1次産業というと長期にわたって、「きつい・稼げない・汚い・かっこ悪い・臭い・結婚できない」6K産業(あるいは3K産業)だと言われています。特に後を継ぐ人がいない=後継者不足問題は深刻です。その結果、日本の食品産業は衰退の一途をたどっています。そんな食品産業をどうにかしたい!そんな想いを持ち、立ち上がったのが株式会社カンブライトです。

衰退の要因はシンプルに「儲からないからである」と株式会社カンブライト代表取締役の井上氏は述べています。逆に、食品産業の仕事が儲かれば、働き手が増える。ではどうすれば、食品産業事業者は稼ぐことができるのでしょうか?

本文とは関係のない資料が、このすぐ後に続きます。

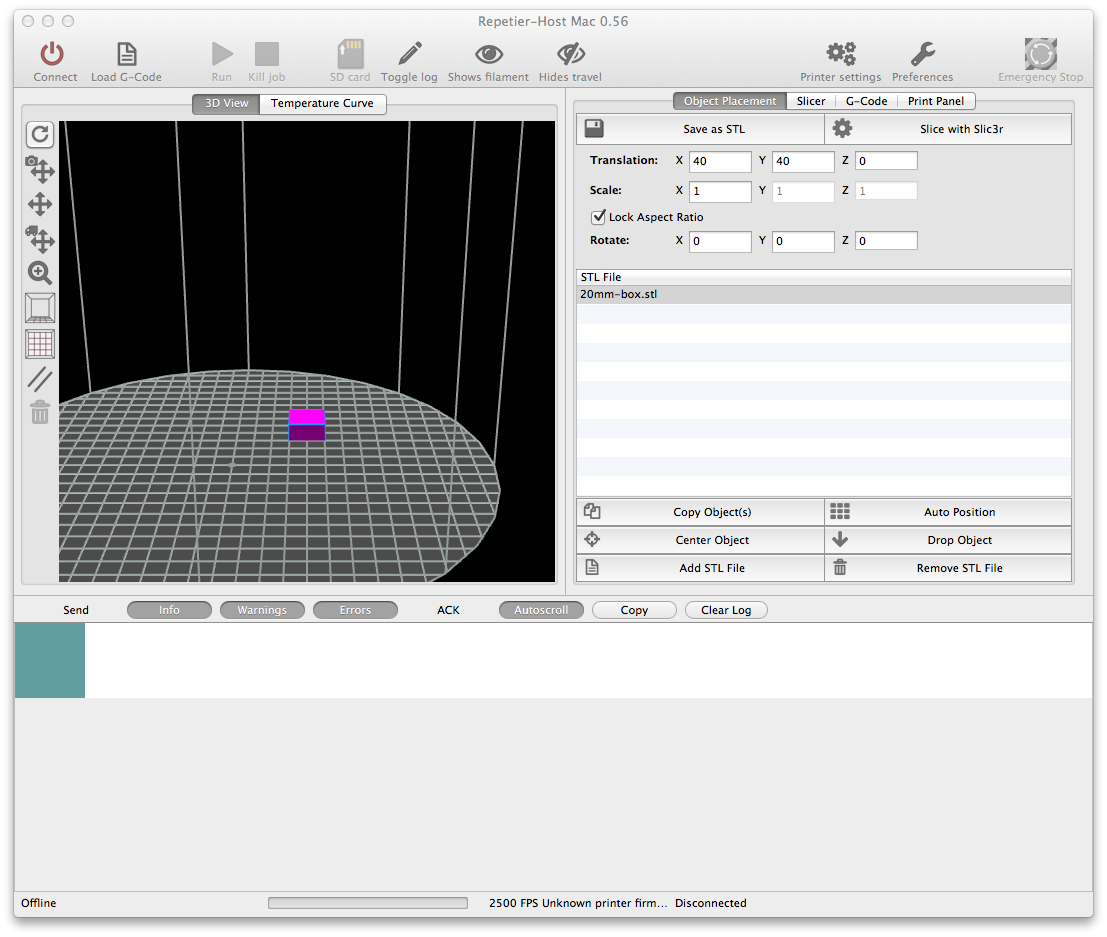
Task: Click the Slice with Slic3r button
Action: [948, 129]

そもそも、これまでの大規模な食品産業の構造だと、小規模な食品産業事業者に3つの課題が重くのしかかっていました。1つ目は、生産地から加工場までの物流コスト・賞味期限が切れる廃棄リスク。2つ目は、安価で大量消費されることによる食品価値の低下。3つ目は少量からの加工ができず、大量生産すると在庫リスクを抱え、どこにでもある商品になる。これらの課題が食品産業にあったのです。これらの課題を解決するためカンブライトは3つのアプローチを提案しています。

まず、1つ目の物流コストと廃棄リスクに対しては、缶詰にすることにより、常温保存で長期保存が可能となり解決することができます。次に、安価で大量消費されることにより低下した食品の価値に対しては、小さく仮説検証して消費者ニーズを掴む売れる商品にすることで、高付加価値で売れる商品に育てていきます。そして、少量からの加工は受け付けられず、大量生産後の在庫リスクに対しては、小ロットから加工ができるスマート工場を展開してネットワーク化し、産地近くの工場で加工していくことで解決されます。これらのアプローチにより、小規模な事業者は、食品の価値を落とさずに食材の美味しさを提供することが可能になるそうです。

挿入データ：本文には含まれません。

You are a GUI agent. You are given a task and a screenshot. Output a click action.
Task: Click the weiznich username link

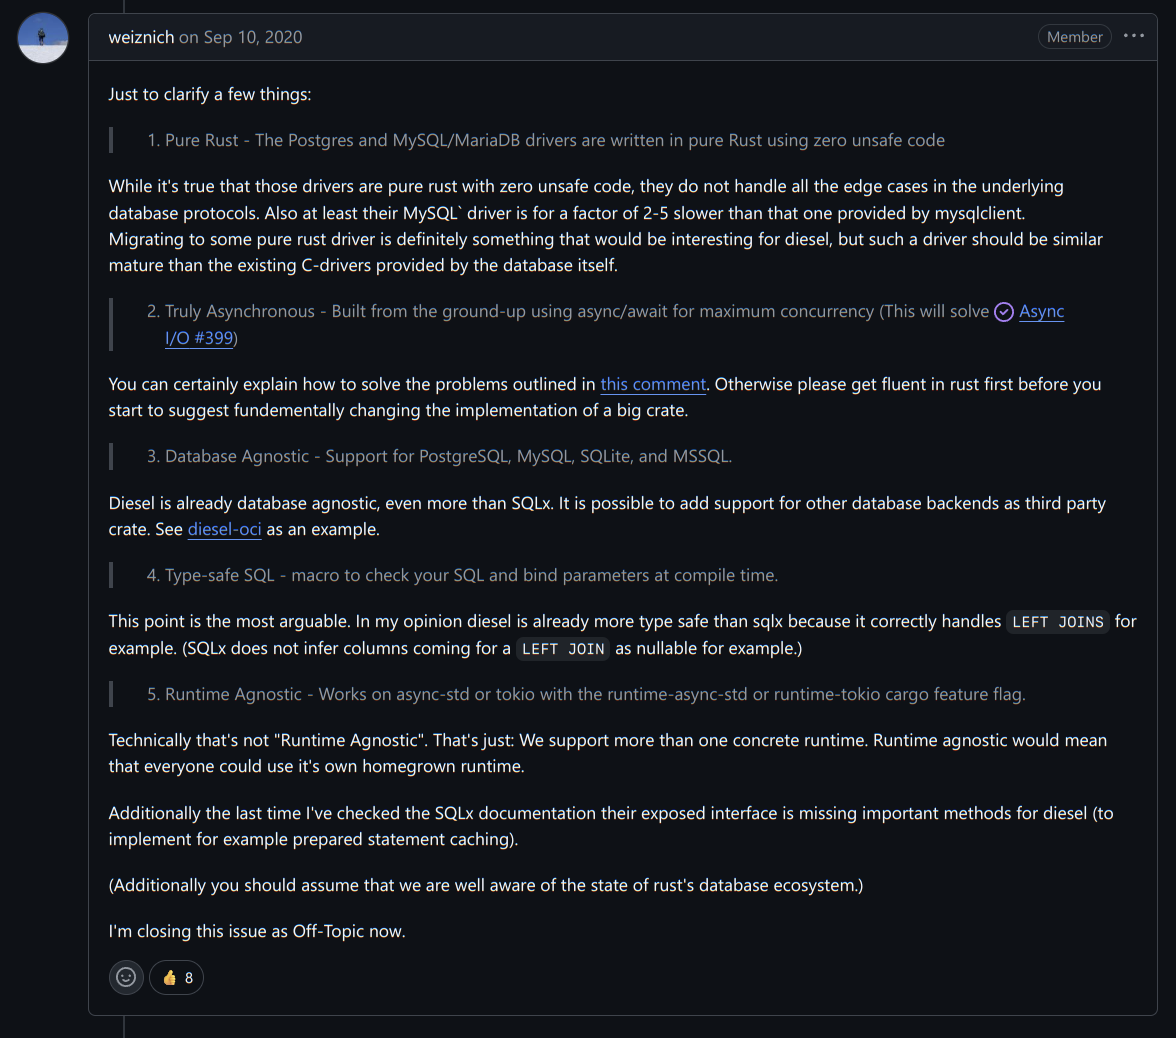coord(141,37)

現在、缶詰の共創開発とスマート食品工場パッケージという食品工場の立ち上げから運用支援までケアしてくれるサービスが主なサービスですが、実際に開発した缶詰を販売する「ひとかん京都本店」が昨年11月に京都市内にオープンしました。オープンを記念して、新商品「京都雅缶シリーズ」5種類が発売され、使用されている食材は、京丹後市で水揚げされた松葉ガニや久美浜湾のカキ、宮津湾のタコなど厳選された食材が使われているとのこと。これは一度食べてみたいものですね。

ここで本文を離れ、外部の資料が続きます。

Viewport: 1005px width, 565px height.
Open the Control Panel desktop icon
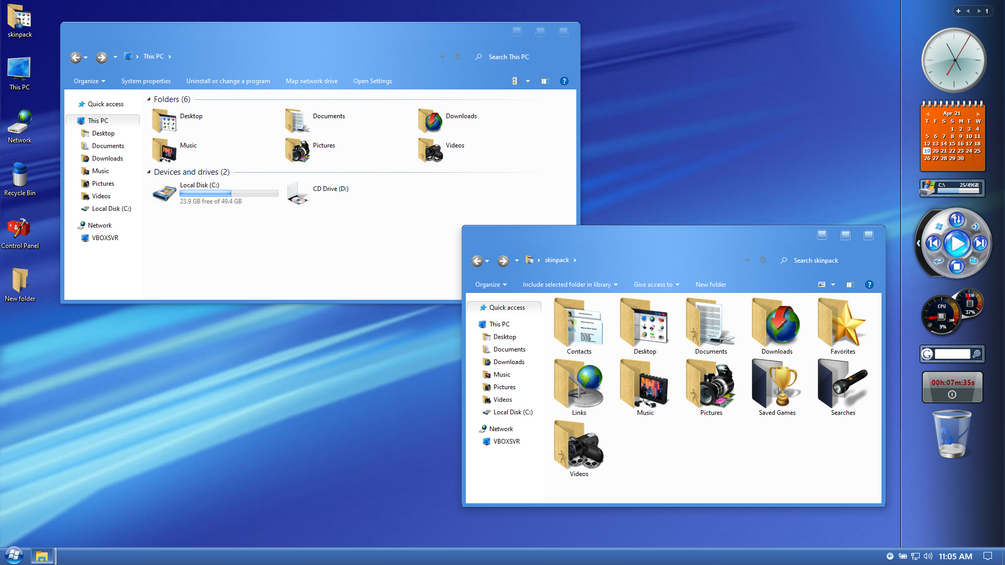(19, 233)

食品としての価値は高いが、そのままでは利用価値が低かったり、大量生産するには量が少なかったりする食材を廃棄するのはもったいないですよね。そんなとき、近くに小ロットから加工できる缶詰工場があれば、食品ロスも防げて、美味しく食べられ一石二鳥ですね。ひとかん京都本店は、アクセスの良い京都府中京区にありますので、京都を訪れた際は、立ち寄ってみては。

Photo:株式会社カンブライト

(エコイスト編集部)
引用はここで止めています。